Evaluation of high-speed laser triangulation and LIDAR for turbulent water surface ranging

Abstract

This study presents a comparison of high-speed laser triangulation and laser scanning, two advanced measurement methods for capturing the free water surface of complex hydraulic phenomena characterized by turbulent, non-stationary, and non-homogeneous flows. The methods were applied to measure the turbulent, aerated water surface of a flow under supercritical flow conditions, defined by high Reynolds and Froude numbers. Measurements were conducted using a high-speed camera operating on the principle of laser triangulation, and a laser scanner serving as a light source. Data evaluation was performed for three cross-sections along the confluence, indicating a very good overall agreement between both measuring systems with mean discrepancies of 0.26 mm horizontally and 2.7 mm vertically, which fall within the reported systematic and statistical errors of the light detection and ranging (LIDAR) device. With most relative errors within ±10 %, the mean differences between the two measurement systems were an order of magnitude smaller than the temporal and spatial fluctuations of the observed free surfaces, and the instantaneous errors remained within the physical range of these fluctuations.
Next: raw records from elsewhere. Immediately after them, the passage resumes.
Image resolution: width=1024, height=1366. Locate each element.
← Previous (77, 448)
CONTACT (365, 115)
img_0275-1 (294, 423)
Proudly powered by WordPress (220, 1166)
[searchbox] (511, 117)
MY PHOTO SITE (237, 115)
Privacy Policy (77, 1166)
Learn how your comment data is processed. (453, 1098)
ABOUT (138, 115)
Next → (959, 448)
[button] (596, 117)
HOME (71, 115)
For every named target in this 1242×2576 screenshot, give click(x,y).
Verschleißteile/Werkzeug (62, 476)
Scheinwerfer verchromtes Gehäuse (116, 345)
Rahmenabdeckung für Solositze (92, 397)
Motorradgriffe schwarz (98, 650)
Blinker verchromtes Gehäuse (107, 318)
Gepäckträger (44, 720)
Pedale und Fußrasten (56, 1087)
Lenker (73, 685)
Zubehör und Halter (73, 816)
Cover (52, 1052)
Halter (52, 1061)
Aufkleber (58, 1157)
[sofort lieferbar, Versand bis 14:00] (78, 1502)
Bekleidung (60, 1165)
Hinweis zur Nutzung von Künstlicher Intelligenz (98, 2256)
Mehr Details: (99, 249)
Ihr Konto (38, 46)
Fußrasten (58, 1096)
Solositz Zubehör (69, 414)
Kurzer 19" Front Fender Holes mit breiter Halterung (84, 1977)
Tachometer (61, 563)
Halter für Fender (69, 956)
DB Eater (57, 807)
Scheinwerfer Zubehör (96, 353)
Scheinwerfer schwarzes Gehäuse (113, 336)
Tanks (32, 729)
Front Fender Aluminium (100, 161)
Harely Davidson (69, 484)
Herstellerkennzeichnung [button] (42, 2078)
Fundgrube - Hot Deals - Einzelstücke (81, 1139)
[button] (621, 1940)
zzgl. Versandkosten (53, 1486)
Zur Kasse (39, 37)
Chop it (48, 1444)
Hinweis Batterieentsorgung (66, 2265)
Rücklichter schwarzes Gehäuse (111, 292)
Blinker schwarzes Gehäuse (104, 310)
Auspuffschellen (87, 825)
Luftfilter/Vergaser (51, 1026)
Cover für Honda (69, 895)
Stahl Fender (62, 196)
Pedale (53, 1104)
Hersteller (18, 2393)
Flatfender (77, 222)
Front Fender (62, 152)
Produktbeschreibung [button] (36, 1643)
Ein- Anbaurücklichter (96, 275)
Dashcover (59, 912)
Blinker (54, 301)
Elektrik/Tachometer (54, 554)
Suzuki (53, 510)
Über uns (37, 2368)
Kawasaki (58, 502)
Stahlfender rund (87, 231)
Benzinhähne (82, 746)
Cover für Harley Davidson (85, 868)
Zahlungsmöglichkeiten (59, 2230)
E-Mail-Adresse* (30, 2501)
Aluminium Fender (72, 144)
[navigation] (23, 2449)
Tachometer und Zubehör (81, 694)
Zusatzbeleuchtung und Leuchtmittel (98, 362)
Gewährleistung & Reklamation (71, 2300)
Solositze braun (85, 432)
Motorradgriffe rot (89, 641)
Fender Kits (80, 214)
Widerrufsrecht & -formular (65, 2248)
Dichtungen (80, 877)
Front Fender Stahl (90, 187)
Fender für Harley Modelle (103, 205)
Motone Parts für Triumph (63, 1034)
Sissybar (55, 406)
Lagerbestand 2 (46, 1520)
Further error analysis revealed that high-speed triangulation underestimates free surface levels in flows with steadier, well-defined water surfaces, and overestimates in regions with highly transient and poorly defined surfaces compared to LIDAR. These discrepancies were attributed to differing system sensitivities. The high-speed camera sensor exhibits higher sensitivity, capturing more reflections from water droplets and successive reflections from submerged air bubbles compared to the LIDAR device. This highlights the need for further investigation into these error sources and the development of more robust data filtering techniques. Overall, both methods effectively captured the complex dynamics of turbulent aerated flows, showing promising capabilities for measuring turbulent water surfaces in laboratory environments.